Besides Baio and Aames, Michael Pearlman and Jennifer Runyon are the only other main cast members to reprise their roles on the show after the first season. Pearlman appeared in the second-season premiere, "Amityville". (Lisa Donovan played Jill Pembroke in that episode.) Runyon appeared in "Twice Upon a Time (Part 1)" and "Twice Upon a Time (Part 2)". (Gymnast Julianne McNamara appeared in both seasons 1 and 2 as cheerleader Paula Thackery.) British singer Samantha Fox appeared in one episode as famous singer Samantha Steel, who Charles becomes involved with before ending the relationship due to her being married. Mindy Cohn appeared once as Buddy's sister named Bunny who had problems with alcoholism.

In the final two seasons, Sandra Kerns only made three more appearances (once in season 4 and twice in season 5). Baio and Aames are the only two cast members who appear in every single episode.

==Theme song==
The theme song was composed by David Kurtz, Michael Jacobs, and Al Burton, and performed by Shandi Sinnamon. The theme music was mellower in the first season, and was remixed for the syndication run.

==Episodes==

Season: Episodes; Originally released
First released: Last released; Network
1: 22; October 3, 1984; April 3, 1985; CBS
2: 26; January 3, 1987; June 27, 1987; Syndication
3: 26; December 26, 1987; June 18, 1988
4: 26; December 31, 1988; November 18, 1989
5: 26; December 30, 1989; November 10, 1990

==Home media==
===DVDs===
Universal Pictures released a three-disc set of the first season of Charles in Charge on DVD in North America on February 14, 2006. Due to poor sales, no further seasons were released.
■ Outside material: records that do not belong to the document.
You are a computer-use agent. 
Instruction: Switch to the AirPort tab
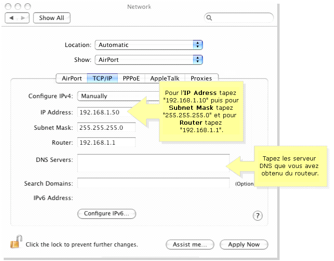[72, 78]
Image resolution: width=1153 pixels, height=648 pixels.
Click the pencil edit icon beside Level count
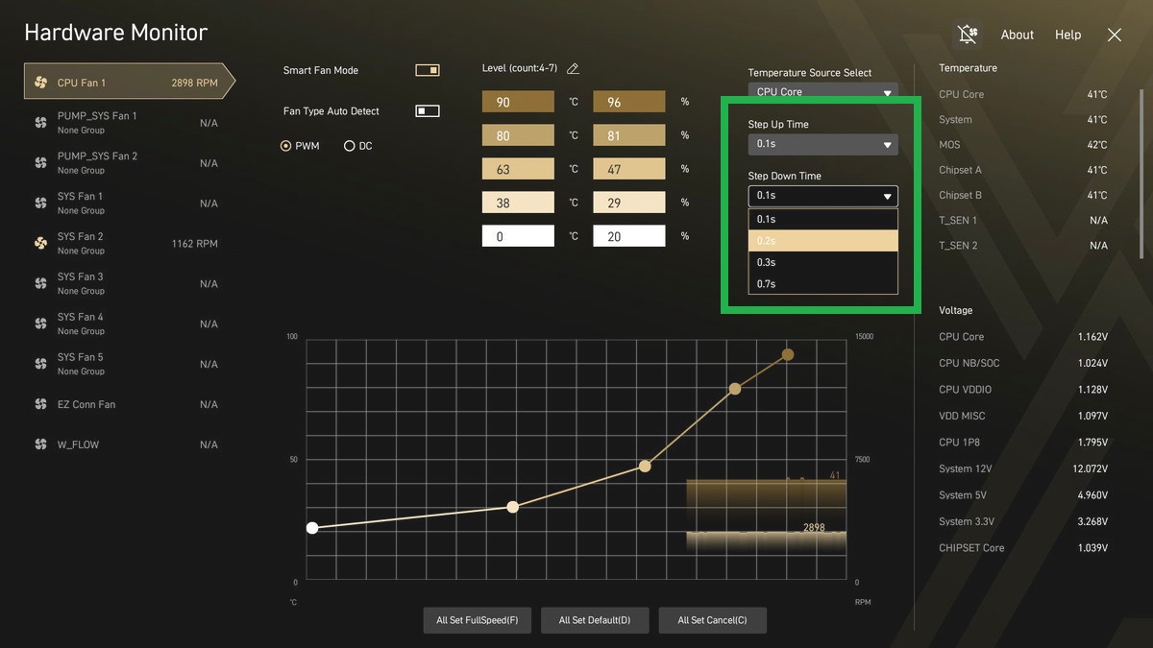click(x=574, y=69)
In September 2007, Arts Alliance America (which subsequently changed its name to Virgil Films & Entertainment during the summer of 2007) announced it had acquired the rights to the series. They subsequently released seasons 2–5 on DVD. Seasons 4 and 5 were Manufacture-on-Demand (MOD) releases, available exclusively through Amazon.com.
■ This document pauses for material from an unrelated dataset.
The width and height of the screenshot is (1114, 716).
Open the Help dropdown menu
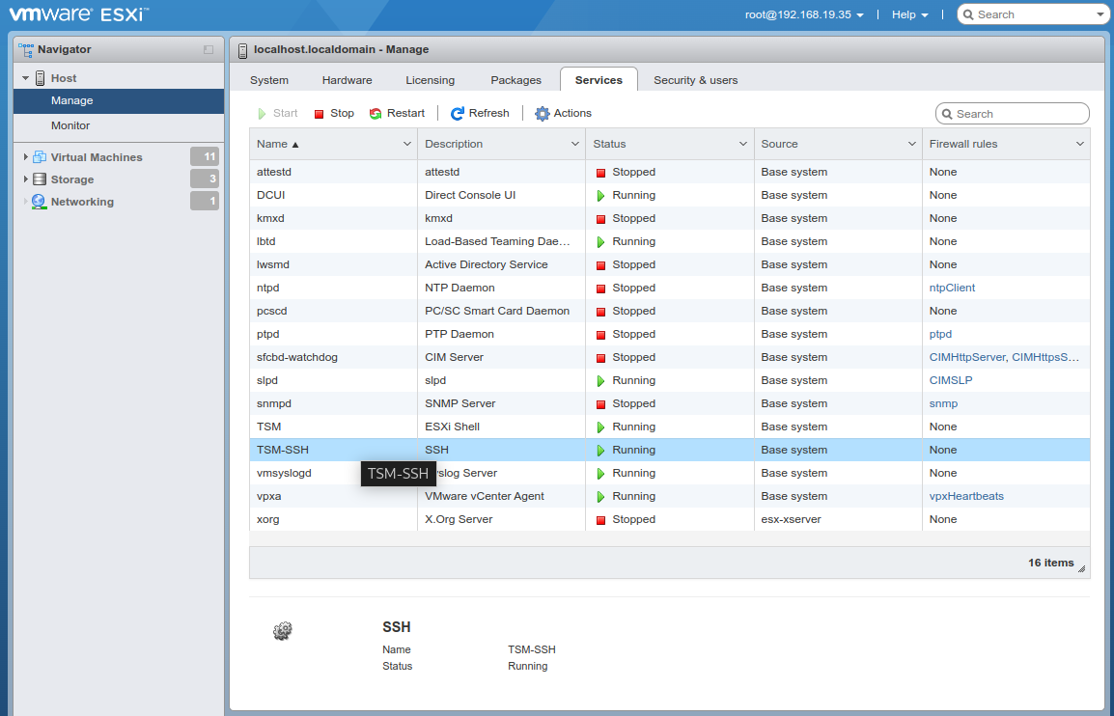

| DVD name | Ep # | Release date |
|---|---|---|
| The Complete First Season | 22 | February 14, 2006 |
| The Complete Second Season | 26 | November 20, 2007 |
| The Complete Third Season | 26 | May 20, 2008 |
| The Complete Fourth Season | 26 | March 24, 2009 |
| The Complete Fifth and Final Season | 26 | July 28, 2009 |

===Streaming===
To date, all five seasons are able to purchase on Amazon Prime and iTunes. Amazon Prime and iTunes are missing the episode "Discipline" from Season 1, while Amazon Prime is also missing "Her Brother's Keeper" and "The Undergraduate" from Season 2, "The Heart Burglar" and "May the Best Man Lose" from Season 3, "Big Bang" and "Bad Boy" from Season 4 and "Fair Exchange" and "Charles Be DeMille" from Season 5.

==Syndication reruns==
When Charles in Charge returned to television, an arrangement had been made with stations owned by Tribune Broadcasting to carry the program in first run. Through this arrangement, the show was also able to gain nationwide carriage as its Chicago affiliate, WGN-TV, was a national cable superstation.
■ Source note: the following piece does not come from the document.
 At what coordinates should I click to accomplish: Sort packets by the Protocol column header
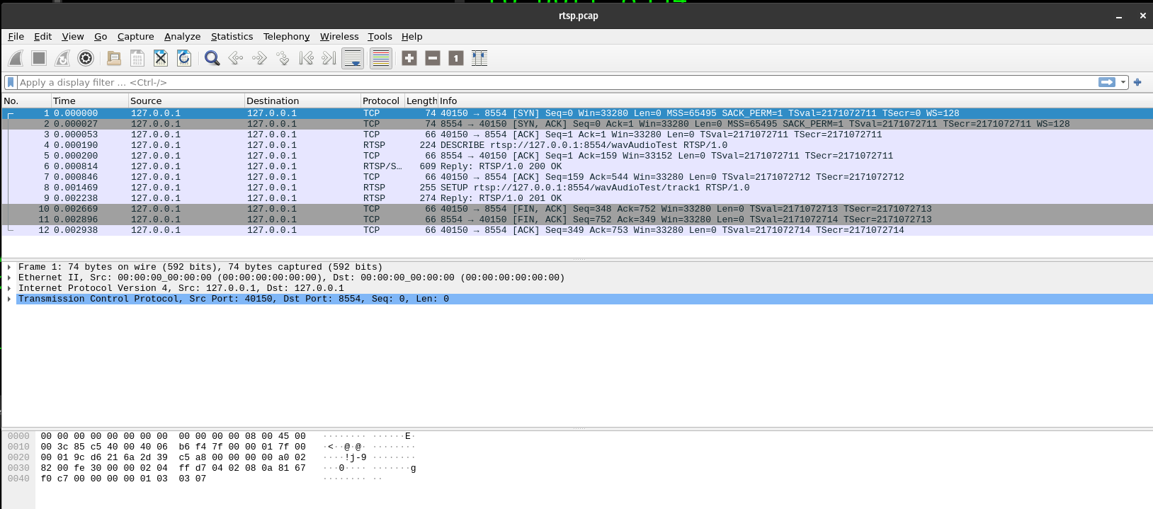coord(381,101)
In 1988, with the series nearing the 100-episode mark, distributor MCA Television began advertising in trade publications that it would begin selling reruns of Charles in Charge to local stations for a fall 1989 launch. The initial syndicated package consisted of the three seasons of syndicated episodes and the 22 episodes that had aired on CBS; the package later added the 26 episodes from the final syndicated season that launched in December 1989 and concluded in November of 1990.